The system has failed us here in the US, too. The UK has had a bit more of austerity than we have, but we too have a permanent underclass kept that way through structural racism and an economic system tilted to give more to those that have and to take more from those who are already struggling.
Riots don’t help anything. The communities that burn are usually the communities that can least afford it. Looting, like Laurie notes, is all too often an acknowledgement of the import that material things have been given. It’s also a symbolic gesture, though–you deny me all of this and I will take it.
When real riots happen, you can see the ridiculousness of calling peaceful protest “riots.” You can see the difference between activists occupying a store and sending a Molotov cocktail through its window. You can see the difference between resolve and rage.
You can see who still has any reason to believe that peaceful protest, that voting, offer them any sort of way out.
The protests, the riots, the recalls are all about class–about those who have not being asked to give up more. I can condemn the actions, the violence, the burning, as those on the left seem to be required to do if we utter any sort of acknowledgement that there are political causes, economic causes, social causes to a riot.
But I can’t condemn the outrage. It’s real and it’s justified. Our political system (and the UK’s) is there to be an outlet for our anger, a way for us to express a desire for change. Yet across the US I see attempts to suppress voting by just those who most need change–the poor, people of color. I see concerted attempts to keep any tools of peaceful change out of the hands of the desperate.
Scott Walker in Wisconsin has already passed laws eliminating collective bargaining for workers, cutting wages and benefits, slashing jobs, cutting health care (including funding to Planned Parenthood). His cuts rebound worst on those who already have too little, and on women, who are disproportionately employed in the public sector, in teaching and health care, and whose wages are already lower than men’s.
Other governors around the country are doing the same thing.
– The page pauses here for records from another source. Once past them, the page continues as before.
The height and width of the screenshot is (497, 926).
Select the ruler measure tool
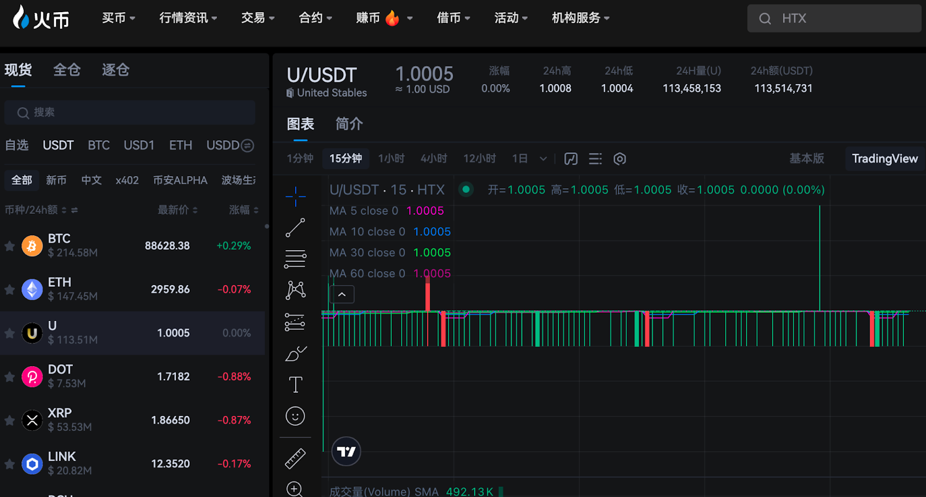point(295,458)
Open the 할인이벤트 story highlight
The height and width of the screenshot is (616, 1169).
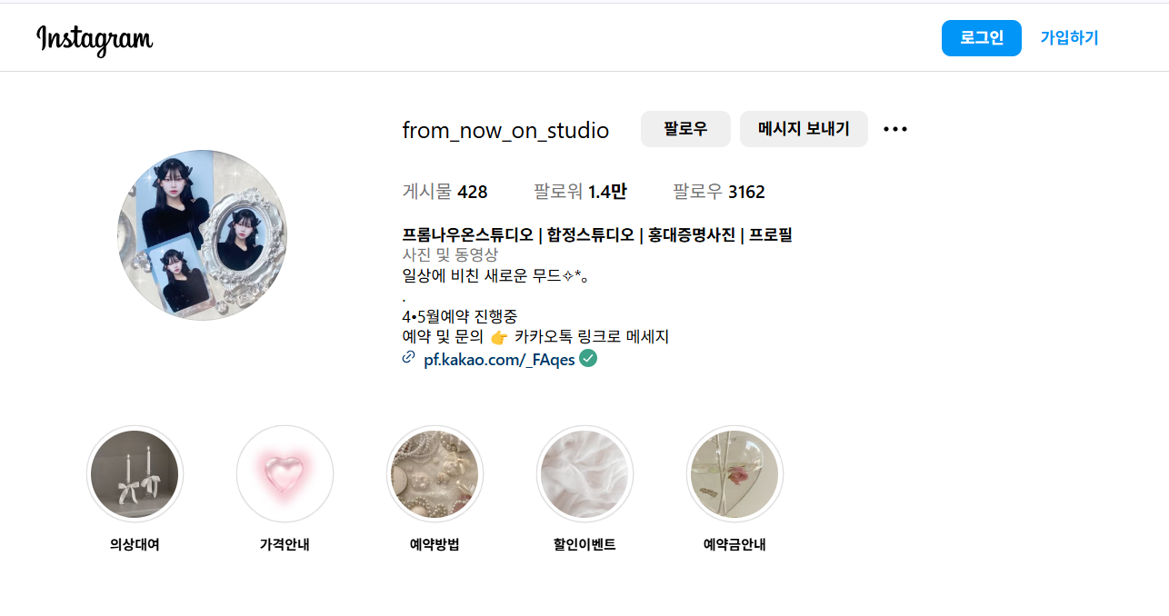pyautogui.click(x=585, y=473)
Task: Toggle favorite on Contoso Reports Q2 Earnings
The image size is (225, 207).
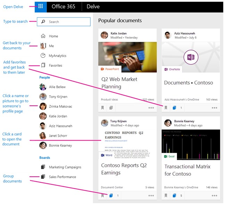Action: pos(103,196)
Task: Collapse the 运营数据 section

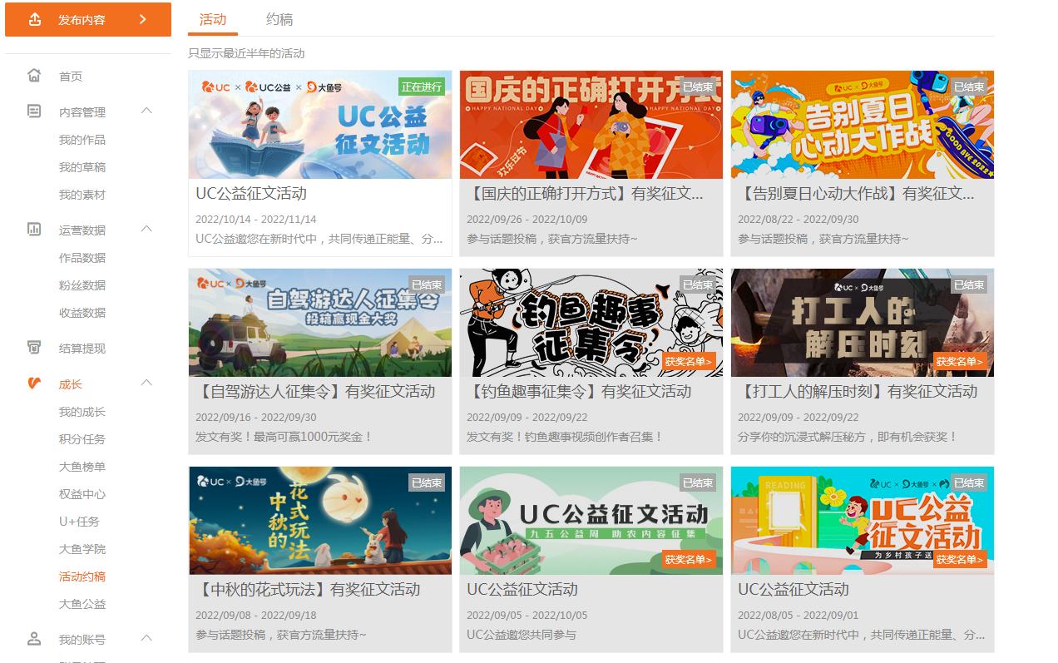Action: [147, 230]
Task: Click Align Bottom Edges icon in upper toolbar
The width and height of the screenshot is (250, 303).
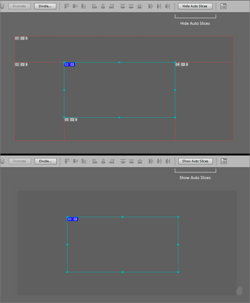Action: [84, 6]
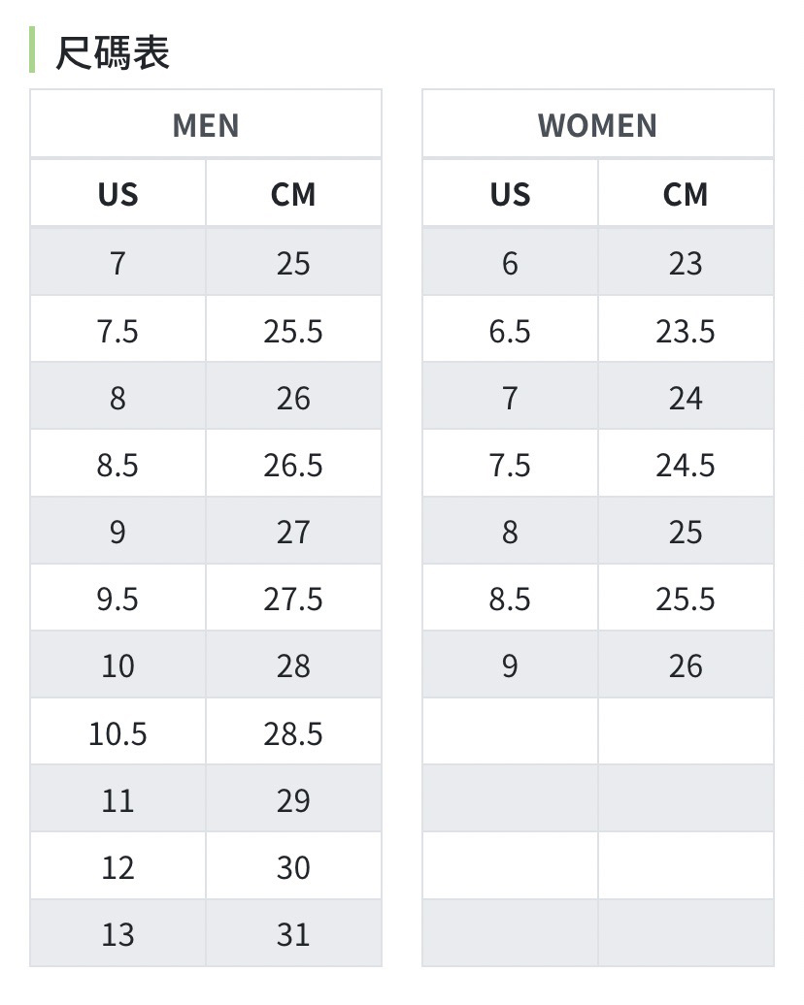Click the 尺碼表 heading
Image resolution: width=804 pixels, height=1005 pixels.
[x=113, y=52]
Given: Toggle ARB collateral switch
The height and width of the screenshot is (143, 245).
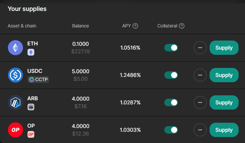Looking at the screenshot, I should [171, 102].
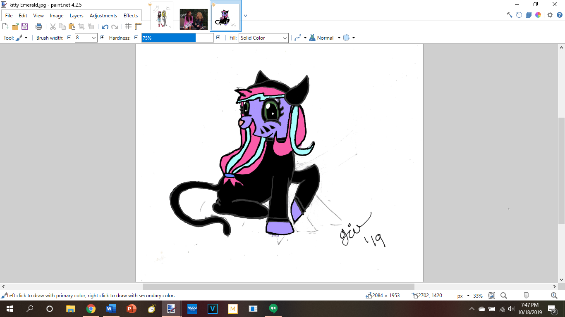Toggle zoom-to-window size in status bar

(x=492, y=296)
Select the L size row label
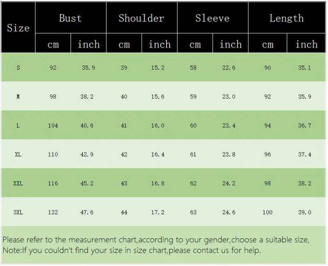The height and width of the screenshot is (266, 328). click(x=18, y=126)
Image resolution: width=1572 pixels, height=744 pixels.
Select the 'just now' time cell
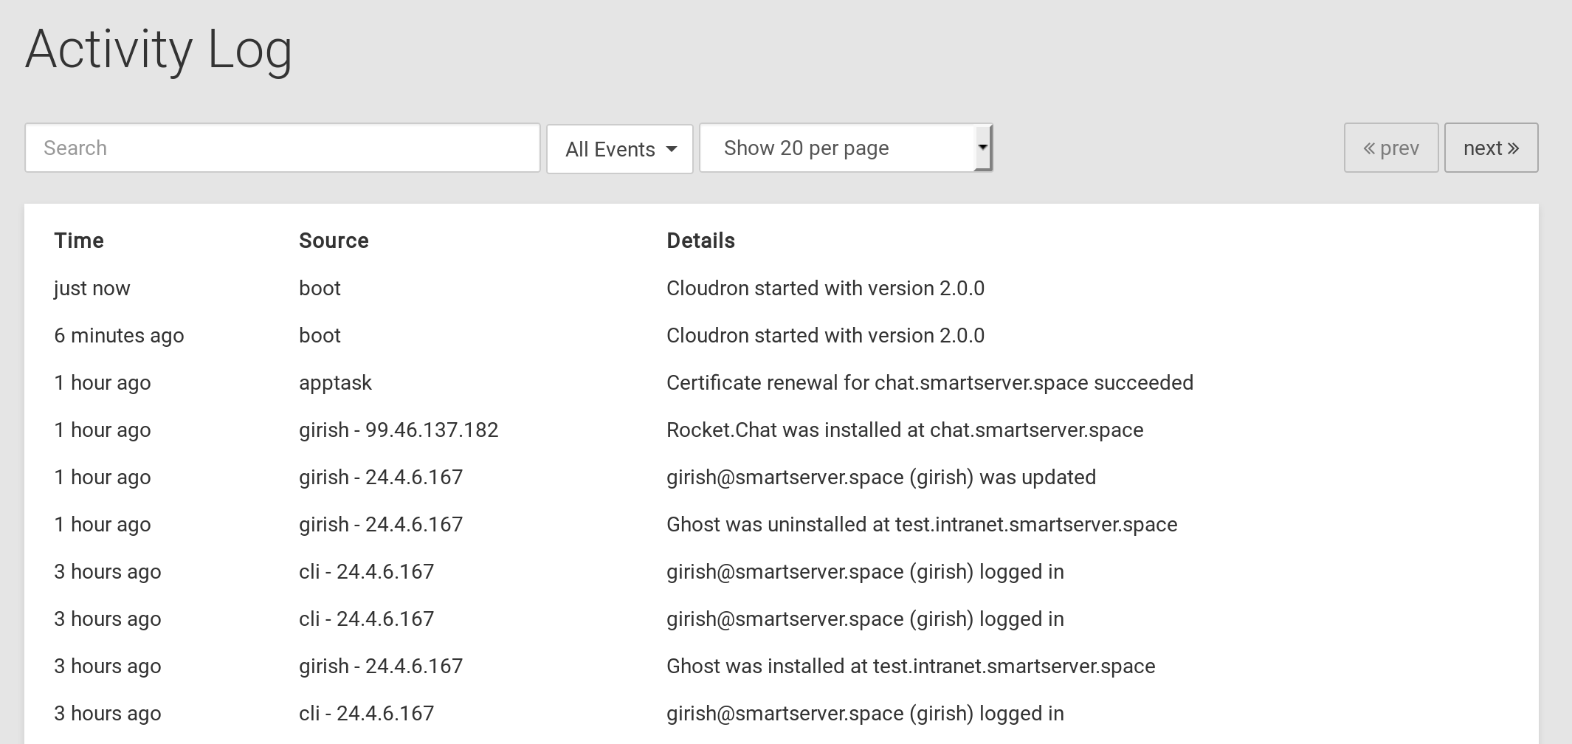(x=92, y=288)

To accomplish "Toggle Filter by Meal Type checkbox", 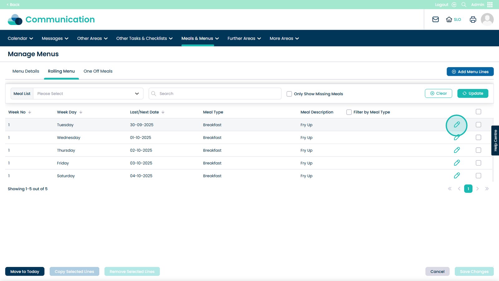I will point(349,112).
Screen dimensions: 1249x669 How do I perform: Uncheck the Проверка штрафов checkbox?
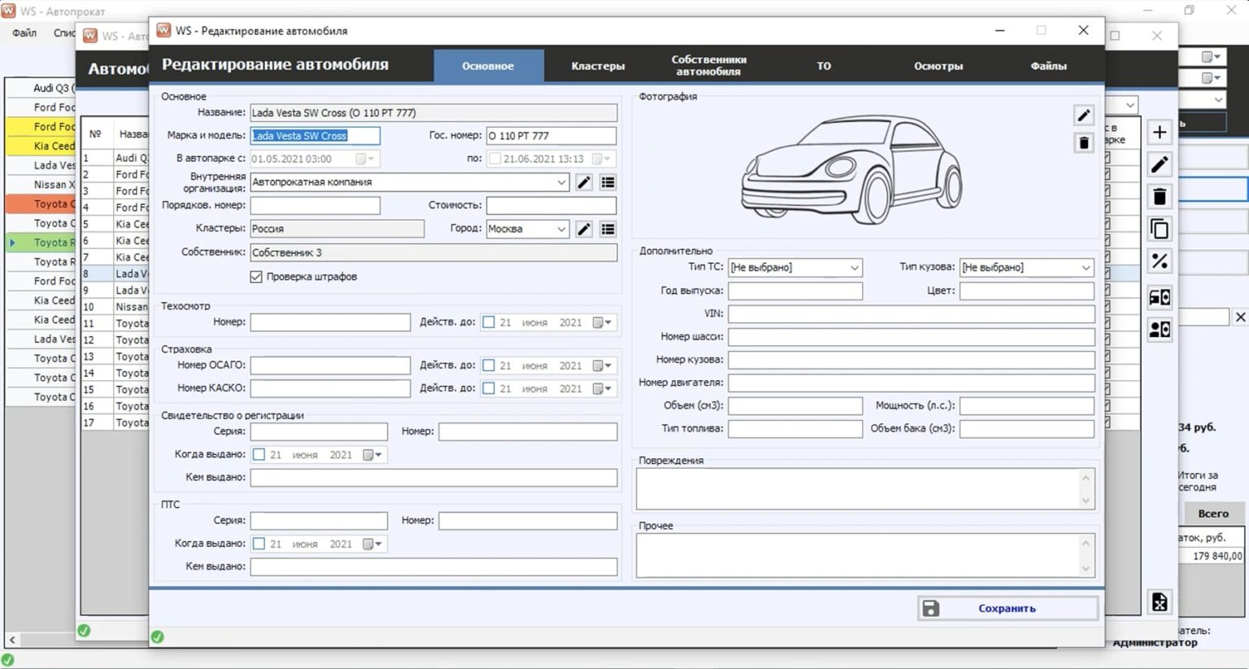256,277
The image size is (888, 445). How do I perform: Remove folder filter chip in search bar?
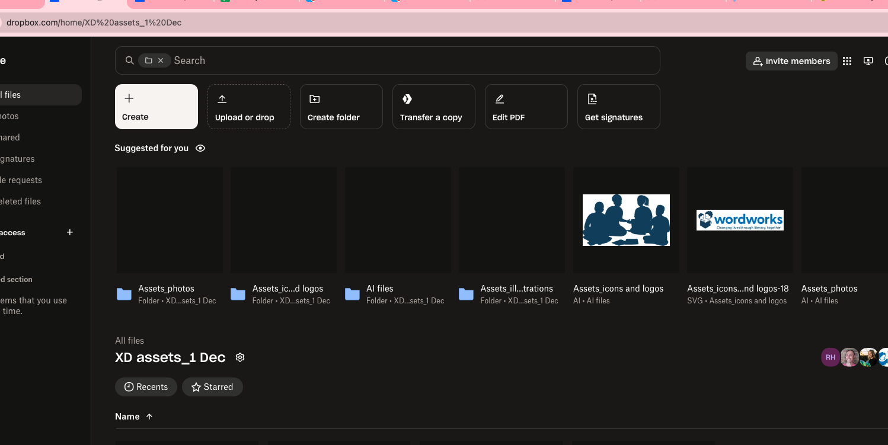(161, 60)
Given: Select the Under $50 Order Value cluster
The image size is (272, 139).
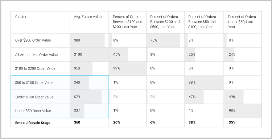Looking at the screenshot, I should coord(33,111).
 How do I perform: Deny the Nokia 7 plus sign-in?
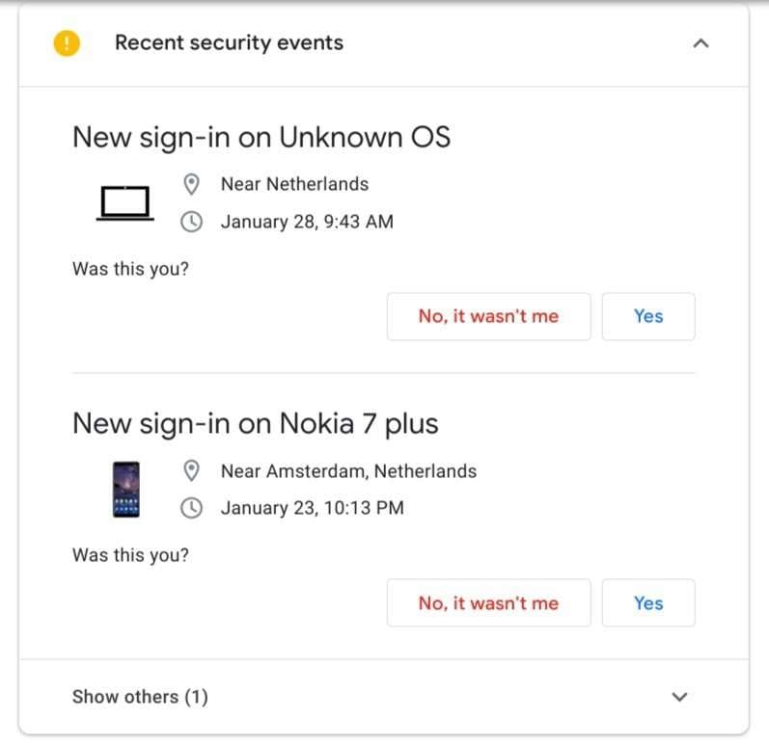click(x=488, y=603)
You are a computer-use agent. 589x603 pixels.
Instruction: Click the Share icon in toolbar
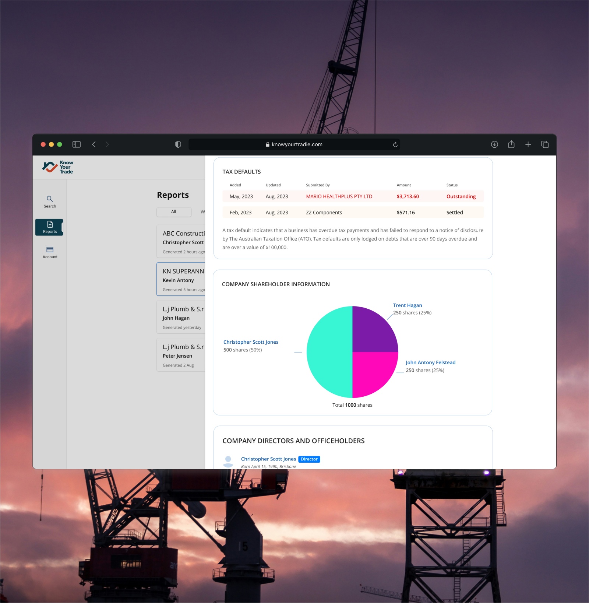coord(511,144)
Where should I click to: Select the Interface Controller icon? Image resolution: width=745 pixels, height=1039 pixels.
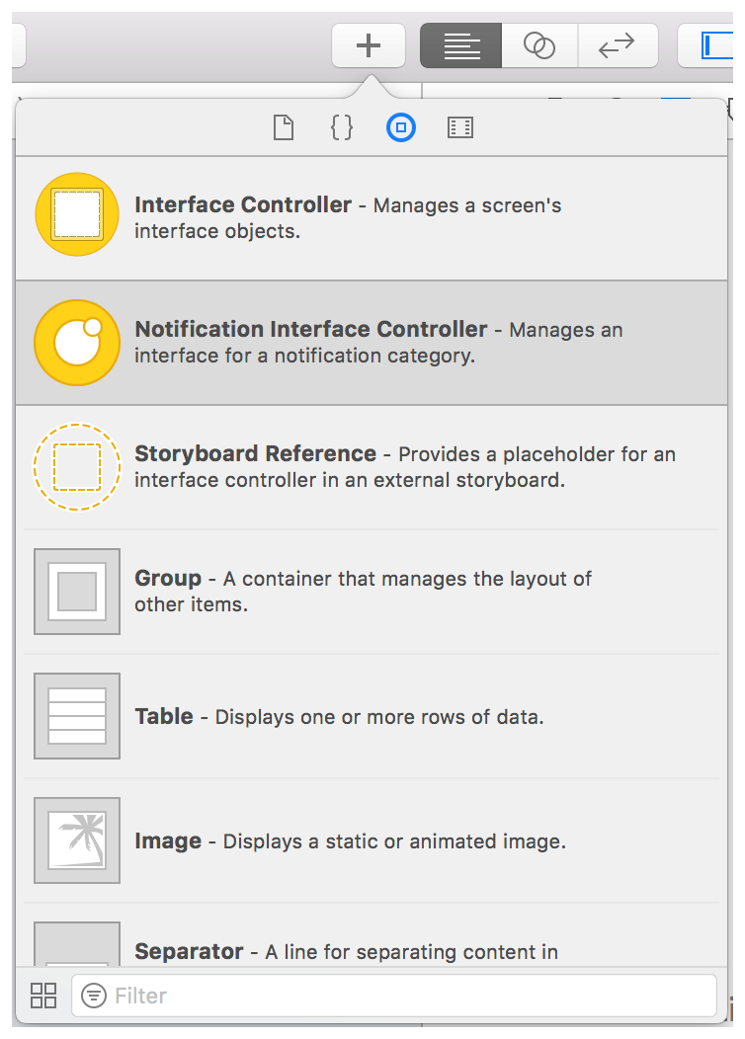(77, 214)
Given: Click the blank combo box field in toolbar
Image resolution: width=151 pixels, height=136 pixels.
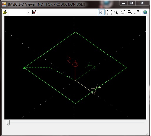Looking at the screenshot, I should 18,12.
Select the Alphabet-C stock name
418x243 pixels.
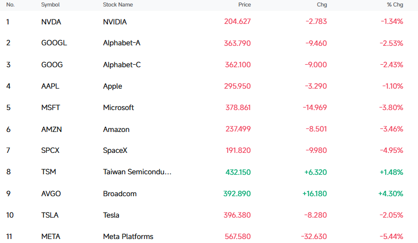[122, 65]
A win in Wisconsin–three wins are necessary to take back control of the State Senate, to actually have a meaningful check on Walker’s agenda–would be a sign to the country that the class war isn’t going unnoticed, that the people are angry. The message being brought to the people of Wisconsin is expressly class-focused, and if it works, it will spread.
The other option is continued austerity, and a recipe for continued desperation. Cities full of desperate people are powder kegs waiting for a match. You never know what will set them off.